EXERCISE REQUIREMENTS:
Take the line that contains "Task: Select Change number option" and each line after it to the end of the data below, and set them down exactly, omitting pictures.

DATA SUPPLIED:
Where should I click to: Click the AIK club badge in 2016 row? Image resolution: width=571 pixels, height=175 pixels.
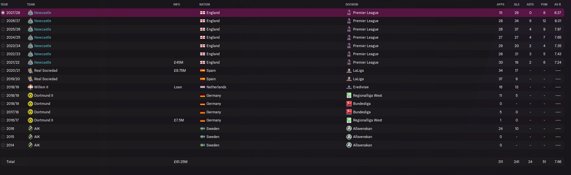click(x=30, y=129)
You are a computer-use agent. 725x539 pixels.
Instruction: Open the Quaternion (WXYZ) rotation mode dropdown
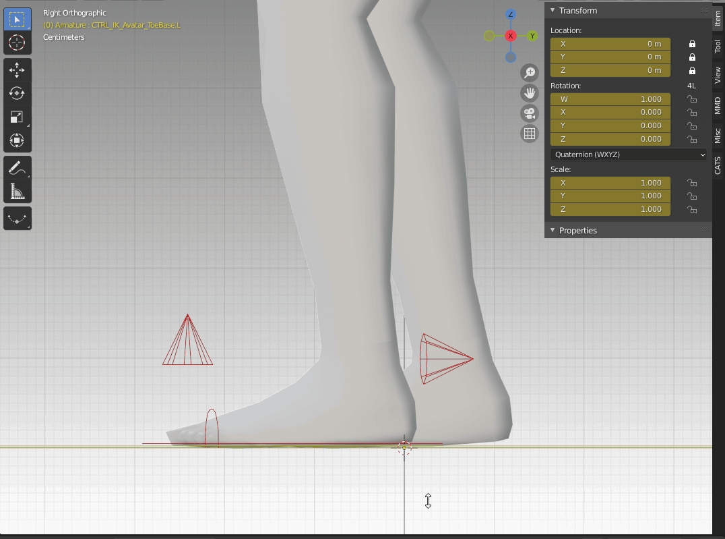(628, 154)
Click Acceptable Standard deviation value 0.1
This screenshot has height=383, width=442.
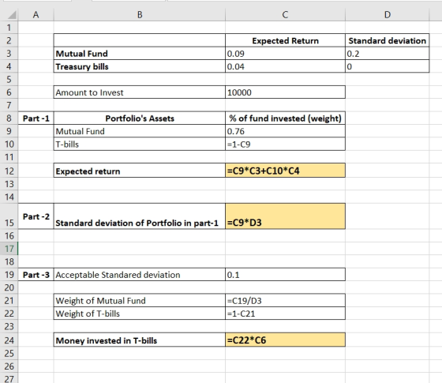click(285, 275)
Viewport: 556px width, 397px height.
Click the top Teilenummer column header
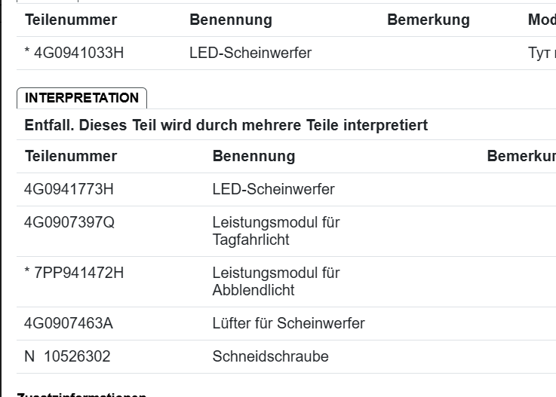pyautogui.click(x=71, y=20)
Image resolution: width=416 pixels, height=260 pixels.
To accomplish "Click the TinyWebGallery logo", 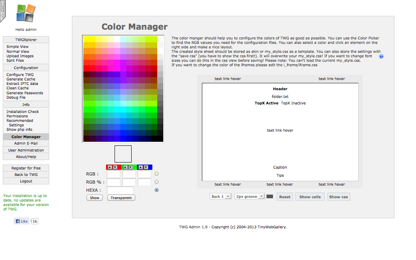I will click(x=26, y=13).
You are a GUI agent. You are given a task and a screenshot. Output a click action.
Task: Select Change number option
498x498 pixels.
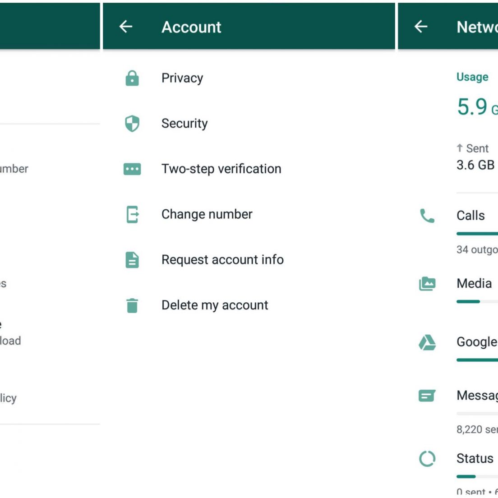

WORKED SOLUTION:
Task: Select Change number option
498x498 pixels.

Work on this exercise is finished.